DELİLLERİN DEĞERLENDİRİLMESİ VE GEREKÇE:
Dava, itirazın iptali davası olup, taraflar arasındaki uyuşmazlık; aralarında yer alan fuar katılımcı sözleşmesi hükümleri gereği davacı tarafın, davalı taraf ödeme yapıp yapmadığı, ödeme yapılmış ise fuarın ertelenmesinin haklı sebebe dayanıp dayanmadığı, belirtilen tarihlere yakın tarihlerde başka fuarların düzenlenip düzenlenmediği, davacının, davalıdan alacaklı olup olmadığı, alacaklı ise miktarının ne kadar olduğu, varsa yapılan ödemeler, ödeme konusundaki tarafların beyan ve itirazları nazara alındığında davacının alacağının kalıp kalmadığı hususlarındadır.
Dava, taraflar arasındaki Fuar Katılım Sözleşmesi’nde davacı tarafın sözleşmeden dönme nedeniyle, sözleşme kapsamında ödediği bedel ile maddi zararların tazmini istemine ilişkindir.

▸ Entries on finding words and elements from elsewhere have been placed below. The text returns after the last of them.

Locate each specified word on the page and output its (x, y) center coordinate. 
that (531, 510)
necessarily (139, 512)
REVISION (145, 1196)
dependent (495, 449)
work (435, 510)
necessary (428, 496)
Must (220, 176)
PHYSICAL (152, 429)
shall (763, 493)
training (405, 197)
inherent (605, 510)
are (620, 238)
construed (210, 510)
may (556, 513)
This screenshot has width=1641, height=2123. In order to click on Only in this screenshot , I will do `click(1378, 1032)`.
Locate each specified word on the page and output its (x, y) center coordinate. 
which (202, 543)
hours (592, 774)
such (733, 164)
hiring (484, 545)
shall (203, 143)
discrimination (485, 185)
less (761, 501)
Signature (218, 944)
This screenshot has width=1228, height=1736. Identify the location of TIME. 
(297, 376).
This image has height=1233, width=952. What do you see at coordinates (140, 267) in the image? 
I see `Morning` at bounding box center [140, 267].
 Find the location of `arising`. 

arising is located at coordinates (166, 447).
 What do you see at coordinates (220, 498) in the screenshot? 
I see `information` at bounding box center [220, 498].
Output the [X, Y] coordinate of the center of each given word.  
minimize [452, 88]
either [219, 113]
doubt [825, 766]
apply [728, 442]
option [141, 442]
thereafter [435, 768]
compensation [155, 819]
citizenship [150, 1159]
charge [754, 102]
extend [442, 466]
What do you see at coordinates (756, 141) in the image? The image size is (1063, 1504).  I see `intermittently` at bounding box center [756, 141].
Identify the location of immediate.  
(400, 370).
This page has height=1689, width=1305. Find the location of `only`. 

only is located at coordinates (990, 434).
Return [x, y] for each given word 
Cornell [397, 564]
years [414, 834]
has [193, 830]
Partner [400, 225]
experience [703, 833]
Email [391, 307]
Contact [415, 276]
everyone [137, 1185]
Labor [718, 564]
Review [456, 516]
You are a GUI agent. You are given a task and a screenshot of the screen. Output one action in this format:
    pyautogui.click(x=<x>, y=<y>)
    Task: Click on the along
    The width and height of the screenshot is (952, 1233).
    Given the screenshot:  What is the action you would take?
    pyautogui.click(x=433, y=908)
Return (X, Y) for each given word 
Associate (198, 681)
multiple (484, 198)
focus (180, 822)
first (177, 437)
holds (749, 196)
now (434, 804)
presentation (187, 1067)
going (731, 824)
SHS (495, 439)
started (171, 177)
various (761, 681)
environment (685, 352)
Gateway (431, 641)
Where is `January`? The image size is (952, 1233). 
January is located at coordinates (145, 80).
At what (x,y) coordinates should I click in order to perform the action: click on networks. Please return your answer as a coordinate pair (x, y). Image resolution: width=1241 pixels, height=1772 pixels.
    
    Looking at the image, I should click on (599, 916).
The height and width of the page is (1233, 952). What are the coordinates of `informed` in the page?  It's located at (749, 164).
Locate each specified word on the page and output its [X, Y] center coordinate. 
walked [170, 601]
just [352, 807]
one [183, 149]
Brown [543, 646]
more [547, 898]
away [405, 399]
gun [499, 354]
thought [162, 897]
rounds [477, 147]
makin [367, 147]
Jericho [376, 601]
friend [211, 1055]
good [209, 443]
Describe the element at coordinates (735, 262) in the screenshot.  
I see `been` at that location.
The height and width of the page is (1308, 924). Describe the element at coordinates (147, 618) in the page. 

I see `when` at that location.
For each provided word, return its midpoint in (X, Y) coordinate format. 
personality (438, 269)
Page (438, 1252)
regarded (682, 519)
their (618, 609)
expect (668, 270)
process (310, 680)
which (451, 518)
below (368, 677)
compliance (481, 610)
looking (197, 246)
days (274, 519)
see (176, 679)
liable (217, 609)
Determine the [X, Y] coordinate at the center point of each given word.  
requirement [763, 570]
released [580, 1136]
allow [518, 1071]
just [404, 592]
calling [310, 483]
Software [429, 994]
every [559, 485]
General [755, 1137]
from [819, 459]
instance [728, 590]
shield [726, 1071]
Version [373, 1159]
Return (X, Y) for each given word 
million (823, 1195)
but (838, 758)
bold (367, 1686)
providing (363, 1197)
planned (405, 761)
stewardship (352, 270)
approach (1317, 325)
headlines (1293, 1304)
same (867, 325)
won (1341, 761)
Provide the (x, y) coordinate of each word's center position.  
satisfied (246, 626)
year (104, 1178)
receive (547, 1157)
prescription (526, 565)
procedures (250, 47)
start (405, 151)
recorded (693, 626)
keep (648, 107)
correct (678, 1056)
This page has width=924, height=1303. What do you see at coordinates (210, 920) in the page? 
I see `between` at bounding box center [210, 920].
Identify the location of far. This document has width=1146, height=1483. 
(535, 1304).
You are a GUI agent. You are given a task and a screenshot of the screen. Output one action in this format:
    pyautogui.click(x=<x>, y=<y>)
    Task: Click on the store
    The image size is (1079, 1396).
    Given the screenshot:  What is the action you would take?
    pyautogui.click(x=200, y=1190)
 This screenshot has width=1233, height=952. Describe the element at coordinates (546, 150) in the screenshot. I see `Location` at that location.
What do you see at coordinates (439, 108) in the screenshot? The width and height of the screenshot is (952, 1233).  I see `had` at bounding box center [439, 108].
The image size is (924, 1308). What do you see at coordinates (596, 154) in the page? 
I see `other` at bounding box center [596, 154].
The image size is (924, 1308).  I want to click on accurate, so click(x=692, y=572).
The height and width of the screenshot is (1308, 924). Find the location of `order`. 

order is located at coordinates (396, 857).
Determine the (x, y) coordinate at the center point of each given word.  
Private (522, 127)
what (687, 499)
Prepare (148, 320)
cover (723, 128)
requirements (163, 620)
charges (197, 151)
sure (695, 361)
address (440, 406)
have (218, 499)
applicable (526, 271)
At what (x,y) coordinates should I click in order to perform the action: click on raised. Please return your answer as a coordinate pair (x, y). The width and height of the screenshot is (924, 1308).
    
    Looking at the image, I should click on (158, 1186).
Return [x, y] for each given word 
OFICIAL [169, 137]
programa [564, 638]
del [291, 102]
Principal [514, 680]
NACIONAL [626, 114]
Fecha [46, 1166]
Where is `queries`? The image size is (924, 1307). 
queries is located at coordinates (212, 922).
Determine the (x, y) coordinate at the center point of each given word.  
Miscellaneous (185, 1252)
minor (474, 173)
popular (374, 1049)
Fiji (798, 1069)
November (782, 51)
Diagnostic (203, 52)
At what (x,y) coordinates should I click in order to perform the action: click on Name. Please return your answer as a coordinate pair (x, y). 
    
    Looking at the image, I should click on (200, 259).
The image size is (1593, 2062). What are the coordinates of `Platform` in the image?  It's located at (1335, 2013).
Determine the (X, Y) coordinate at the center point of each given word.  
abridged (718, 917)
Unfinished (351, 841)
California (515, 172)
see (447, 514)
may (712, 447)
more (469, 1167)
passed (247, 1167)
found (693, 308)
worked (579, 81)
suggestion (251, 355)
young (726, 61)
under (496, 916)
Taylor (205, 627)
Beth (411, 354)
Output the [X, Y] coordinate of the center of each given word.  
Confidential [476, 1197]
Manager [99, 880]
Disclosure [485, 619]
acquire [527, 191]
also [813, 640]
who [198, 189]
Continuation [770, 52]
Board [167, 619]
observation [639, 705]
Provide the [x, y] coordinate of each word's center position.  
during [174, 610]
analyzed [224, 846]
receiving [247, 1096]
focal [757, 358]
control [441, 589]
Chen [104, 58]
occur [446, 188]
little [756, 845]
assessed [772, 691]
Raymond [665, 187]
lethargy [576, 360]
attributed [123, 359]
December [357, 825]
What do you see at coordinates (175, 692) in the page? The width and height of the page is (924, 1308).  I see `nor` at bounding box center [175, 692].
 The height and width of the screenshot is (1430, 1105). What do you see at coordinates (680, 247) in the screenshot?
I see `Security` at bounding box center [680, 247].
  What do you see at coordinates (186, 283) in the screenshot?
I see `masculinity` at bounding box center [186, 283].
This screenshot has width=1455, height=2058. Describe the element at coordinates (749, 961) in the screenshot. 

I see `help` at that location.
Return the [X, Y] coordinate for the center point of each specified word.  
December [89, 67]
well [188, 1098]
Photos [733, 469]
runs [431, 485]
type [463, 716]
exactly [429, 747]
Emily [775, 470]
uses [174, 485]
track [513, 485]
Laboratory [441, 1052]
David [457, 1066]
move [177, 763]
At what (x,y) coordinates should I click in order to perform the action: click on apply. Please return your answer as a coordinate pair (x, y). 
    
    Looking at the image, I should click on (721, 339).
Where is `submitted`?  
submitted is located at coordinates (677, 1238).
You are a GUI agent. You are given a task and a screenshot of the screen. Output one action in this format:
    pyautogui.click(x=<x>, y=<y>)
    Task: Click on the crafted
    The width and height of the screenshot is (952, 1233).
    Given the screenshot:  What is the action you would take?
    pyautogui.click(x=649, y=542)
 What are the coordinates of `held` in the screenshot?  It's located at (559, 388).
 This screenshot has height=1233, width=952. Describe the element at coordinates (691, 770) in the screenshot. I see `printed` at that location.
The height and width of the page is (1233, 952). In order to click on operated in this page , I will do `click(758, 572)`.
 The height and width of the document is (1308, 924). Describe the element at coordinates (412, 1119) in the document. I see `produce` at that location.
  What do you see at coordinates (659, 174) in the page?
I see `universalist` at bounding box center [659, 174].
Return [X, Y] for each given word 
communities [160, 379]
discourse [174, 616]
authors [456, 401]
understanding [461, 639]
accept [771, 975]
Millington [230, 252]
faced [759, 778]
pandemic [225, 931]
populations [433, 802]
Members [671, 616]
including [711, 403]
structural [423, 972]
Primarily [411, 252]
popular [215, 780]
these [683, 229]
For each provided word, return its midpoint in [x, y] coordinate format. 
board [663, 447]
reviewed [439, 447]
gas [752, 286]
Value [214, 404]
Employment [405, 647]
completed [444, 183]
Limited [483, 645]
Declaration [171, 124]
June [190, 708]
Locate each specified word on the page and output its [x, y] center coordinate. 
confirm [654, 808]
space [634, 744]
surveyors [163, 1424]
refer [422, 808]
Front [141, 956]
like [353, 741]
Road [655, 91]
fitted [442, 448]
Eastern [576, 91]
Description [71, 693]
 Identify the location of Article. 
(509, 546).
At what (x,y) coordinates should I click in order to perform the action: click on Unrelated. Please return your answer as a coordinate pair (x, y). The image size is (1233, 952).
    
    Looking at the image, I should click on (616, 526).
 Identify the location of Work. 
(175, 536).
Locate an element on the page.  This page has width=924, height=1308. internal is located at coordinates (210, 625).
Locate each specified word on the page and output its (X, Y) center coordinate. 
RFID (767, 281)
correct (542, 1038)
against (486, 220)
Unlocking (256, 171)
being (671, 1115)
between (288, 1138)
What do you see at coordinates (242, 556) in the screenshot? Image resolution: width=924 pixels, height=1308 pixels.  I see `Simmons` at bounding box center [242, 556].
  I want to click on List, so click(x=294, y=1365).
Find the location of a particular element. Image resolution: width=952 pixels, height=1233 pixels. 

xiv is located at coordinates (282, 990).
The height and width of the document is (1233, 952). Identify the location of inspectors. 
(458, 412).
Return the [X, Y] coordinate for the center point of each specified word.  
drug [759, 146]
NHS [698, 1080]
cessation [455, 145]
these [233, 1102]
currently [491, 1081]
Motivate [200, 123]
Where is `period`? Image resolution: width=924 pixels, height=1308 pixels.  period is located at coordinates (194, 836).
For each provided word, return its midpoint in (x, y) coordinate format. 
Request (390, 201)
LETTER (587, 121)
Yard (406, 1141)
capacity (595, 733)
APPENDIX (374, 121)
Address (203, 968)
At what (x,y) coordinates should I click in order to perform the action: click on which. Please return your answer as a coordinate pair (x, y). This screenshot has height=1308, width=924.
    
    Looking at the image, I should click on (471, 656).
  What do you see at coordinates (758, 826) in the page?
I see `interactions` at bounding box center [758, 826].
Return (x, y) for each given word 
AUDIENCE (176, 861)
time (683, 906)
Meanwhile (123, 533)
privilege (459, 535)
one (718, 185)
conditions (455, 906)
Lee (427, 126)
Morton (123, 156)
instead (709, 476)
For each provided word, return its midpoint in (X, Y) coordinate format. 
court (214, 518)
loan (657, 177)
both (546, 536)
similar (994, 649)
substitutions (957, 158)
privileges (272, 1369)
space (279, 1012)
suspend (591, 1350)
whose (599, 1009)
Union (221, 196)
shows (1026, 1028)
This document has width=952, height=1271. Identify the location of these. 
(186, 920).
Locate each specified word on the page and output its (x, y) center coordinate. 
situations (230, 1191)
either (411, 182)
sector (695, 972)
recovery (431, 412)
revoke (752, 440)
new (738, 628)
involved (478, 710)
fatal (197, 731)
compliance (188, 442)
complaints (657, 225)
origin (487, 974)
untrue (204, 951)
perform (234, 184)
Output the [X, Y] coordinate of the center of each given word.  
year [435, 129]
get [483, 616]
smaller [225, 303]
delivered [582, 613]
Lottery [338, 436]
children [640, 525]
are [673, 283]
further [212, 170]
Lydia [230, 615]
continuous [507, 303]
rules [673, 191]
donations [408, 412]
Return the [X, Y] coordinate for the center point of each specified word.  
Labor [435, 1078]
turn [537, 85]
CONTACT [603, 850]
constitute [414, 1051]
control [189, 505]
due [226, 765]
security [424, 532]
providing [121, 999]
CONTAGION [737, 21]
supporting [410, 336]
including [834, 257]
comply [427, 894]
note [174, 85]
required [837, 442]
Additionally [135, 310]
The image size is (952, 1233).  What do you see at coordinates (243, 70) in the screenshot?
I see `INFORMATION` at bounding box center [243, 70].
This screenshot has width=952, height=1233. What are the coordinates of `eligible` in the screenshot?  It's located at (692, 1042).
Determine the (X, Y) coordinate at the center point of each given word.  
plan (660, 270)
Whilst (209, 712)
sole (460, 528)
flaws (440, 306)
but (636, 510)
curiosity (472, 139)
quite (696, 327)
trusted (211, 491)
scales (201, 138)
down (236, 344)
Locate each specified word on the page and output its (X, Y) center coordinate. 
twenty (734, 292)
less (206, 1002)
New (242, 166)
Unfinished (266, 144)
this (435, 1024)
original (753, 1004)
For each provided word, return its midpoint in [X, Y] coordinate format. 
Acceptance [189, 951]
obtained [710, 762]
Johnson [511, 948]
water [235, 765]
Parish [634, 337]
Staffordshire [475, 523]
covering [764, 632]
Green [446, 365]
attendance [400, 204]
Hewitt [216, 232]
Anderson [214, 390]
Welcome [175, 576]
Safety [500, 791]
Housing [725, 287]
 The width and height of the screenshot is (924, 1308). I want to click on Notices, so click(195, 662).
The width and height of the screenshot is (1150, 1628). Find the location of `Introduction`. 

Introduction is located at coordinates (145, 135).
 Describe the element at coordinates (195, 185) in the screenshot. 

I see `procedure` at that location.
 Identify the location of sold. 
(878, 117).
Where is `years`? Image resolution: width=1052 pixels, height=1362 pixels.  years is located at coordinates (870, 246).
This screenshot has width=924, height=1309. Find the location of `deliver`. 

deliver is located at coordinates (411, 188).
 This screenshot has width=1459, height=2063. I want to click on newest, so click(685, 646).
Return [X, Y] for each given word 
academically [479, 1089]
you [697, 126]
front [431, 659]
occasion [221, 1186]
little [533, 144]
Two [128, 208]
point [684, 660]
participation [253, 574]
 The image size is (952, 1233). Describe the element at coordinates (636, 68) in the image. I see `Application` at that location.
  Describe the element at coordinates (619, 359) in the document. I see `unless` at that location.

Mahkememizce Tobb, …. kayıtları, davalı hakkında Ticaret Bakanlığı nezdinden yürütülen soruşturma dosyası, ödemelerin çeklerle yapılmış olması nedeni ile çek kayıtları celp edilerek dosya arasına alınmış, taraf delilleri toplanmıştır.
Somut olayda davacı taraf, ….– …. Fuarı’na katılım için fuar katılım sözleşmesinin imzalandığını ancak fuarın …. tarihlerinde yapılması gerekirken davalı tarafça birden ertelendiğini, bu nedenle sözleşmeden tek taraflı olarak döndüklerini beyan etmiş ve sözleşme kapsamında davalıya ödenen bedelin ve bu kapsamdaki maddi zararlarının tahsili isteminde bulunmuş, davalı taraf ise söz konusu fuarın pandemi sebebi ile mücbir sebeple ertelendiğini, fuarın ilerleyen tarihlerde gerçekleştirildiğini, buna rağmen davalının fuara katılmadığını, aksi düşünülse dahi taraflar arasındaki sözleşmenin davalı tarafa tek taraflı olarak fuar tarihi değiştirme hakkı tanıdığını iddia etmiştir.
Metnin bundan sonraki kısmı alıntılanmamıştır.